11. September


In der Presse werden regelmäßig zu diesem Jahrestag Menschen gefragt, was sie an diesem Tag getan und wo sie diese schreckliche Nachricht erhalten haben.

Ich persönlich erinnere mich noch ganz genau, wie das war. Um die Mittagszeit kam meine Frau nach Hause und fragte mich, ob ich genau wüsste, was da in New York geschehen sei. Ich ging zu dieser Zeit noch davon aus, dass ein Sportflugzeug in einen der Tower gestürzt sei.

Im Fernsehprogramm mussten wir dann mit ansehen, was Schreckliches geschah.

Am Abend sollten wir einen besonderen Termin haben. Unser Sohn spielte zur damaligen Zeit Oboe im Kammerorchester am Kölner Dom. Für den Abend war ein Konzert aus der Reihe "Musik am Dreikönigenschrein" angesetzt. 
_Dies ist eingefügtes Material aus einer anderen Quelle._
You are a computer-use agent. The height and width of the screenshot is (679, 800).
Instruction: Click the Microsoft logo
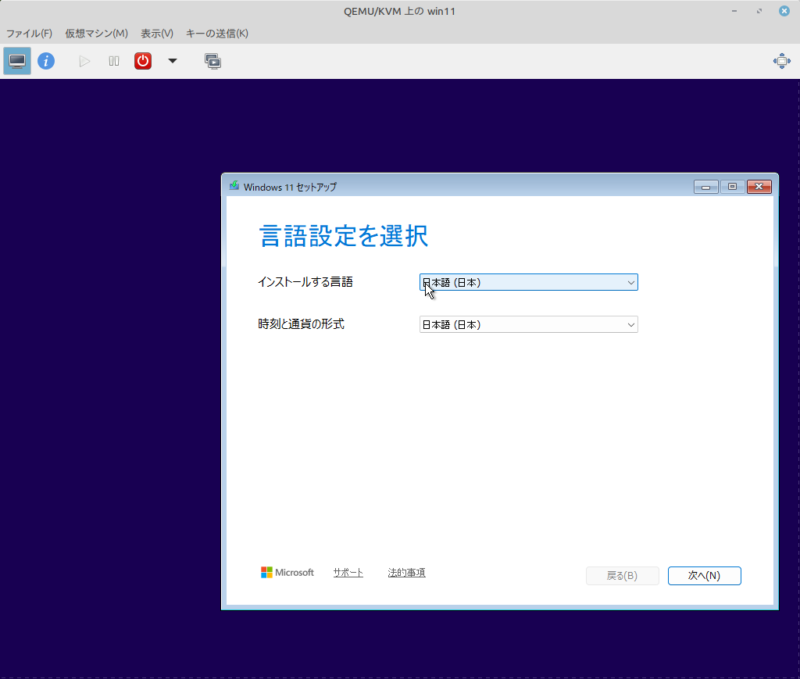[287, 573]
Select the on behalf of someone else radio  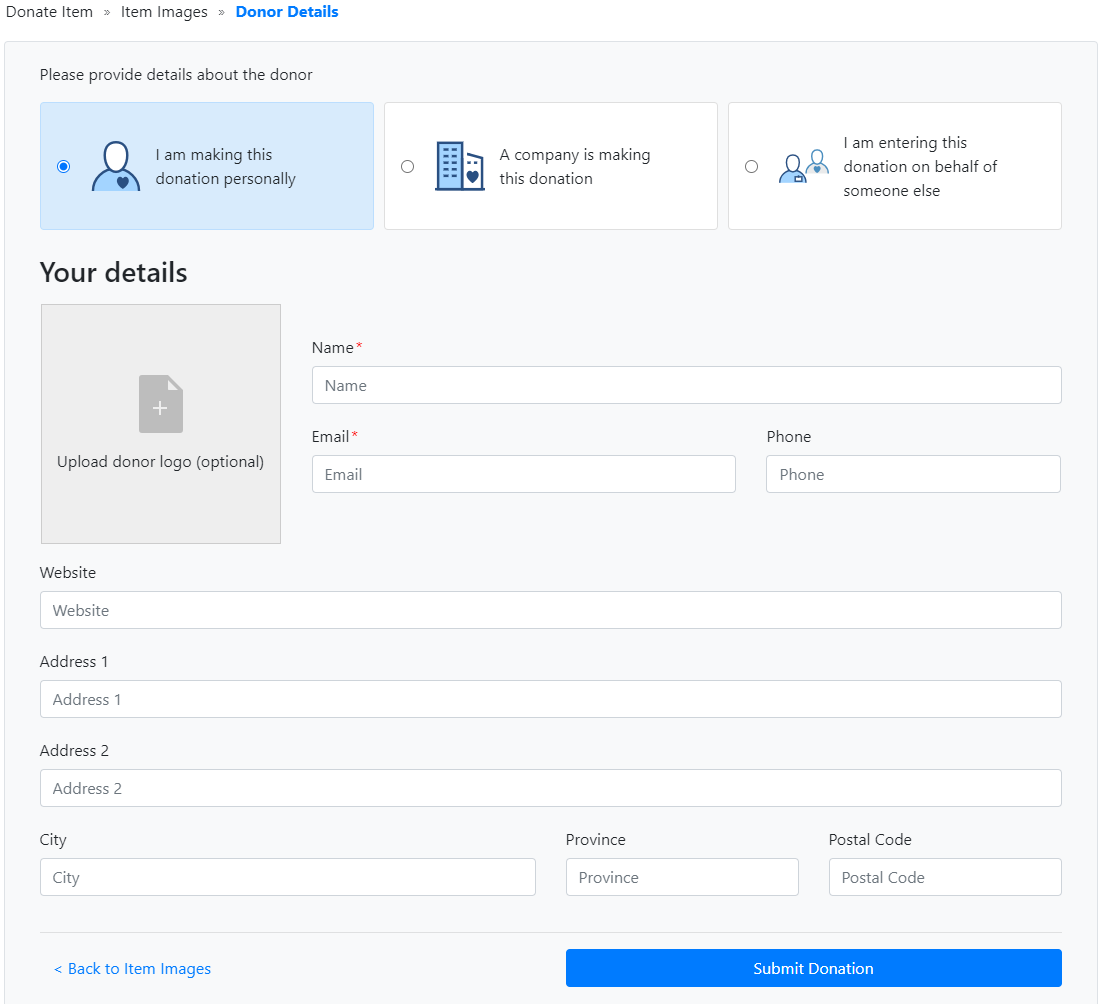coord(751,166)
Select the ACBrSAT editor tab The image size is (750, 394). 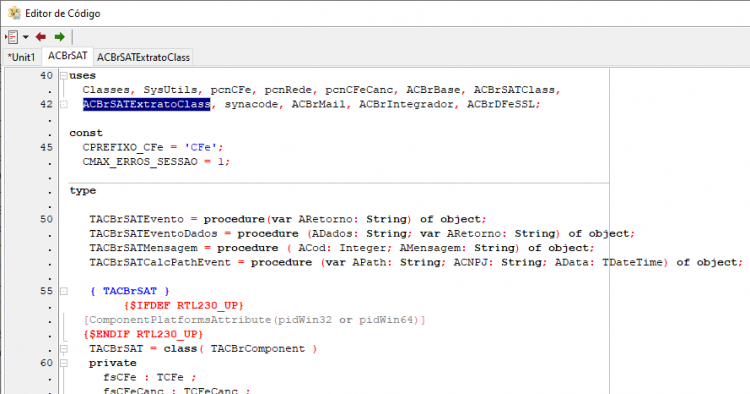pos(67,56)
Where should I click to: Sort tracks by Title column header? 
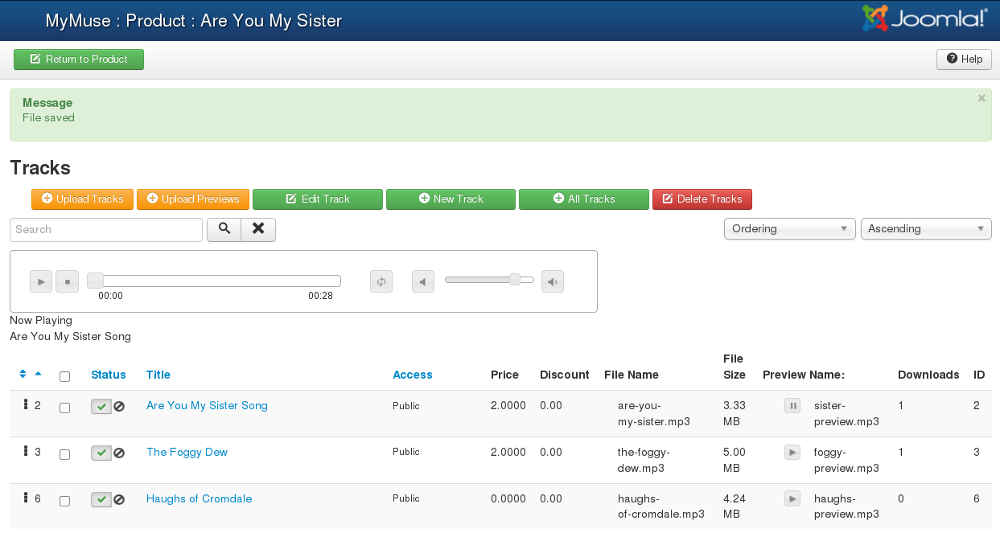coord(158,375)
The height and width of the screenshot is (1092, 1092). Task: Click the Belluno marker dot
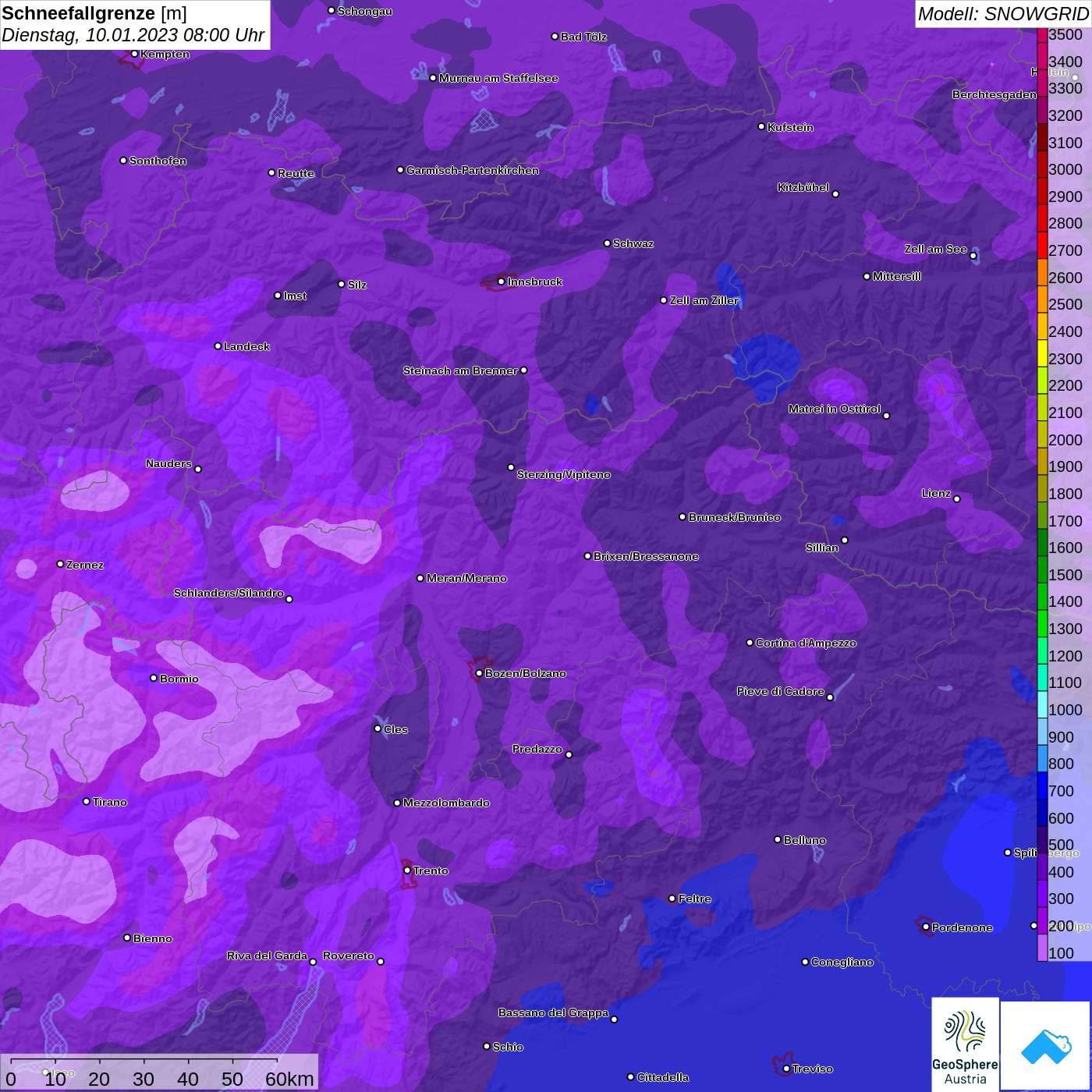(x=777, y=839)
Um den Schrein herum waren Orchester und Zuhörer versammelt. Sonst war die riesige Domkirche leer. Es war eine gespenstische Atmosphäre. Jedem war bewusst, dass er in einem hohen Gebäude saß, im Kopf noch die schrecklichen Bilder des Mittags. Obwohl es sehr unwahrscheinlich erschien, dass dem Dom Ähnliches gesehen würde wie den New Yorker Türmen, war die Stimmung gedrückt. Erst die wunderbare Musik in diesem Kirchenraum mit der herrlichen Akustik löste die Spannung.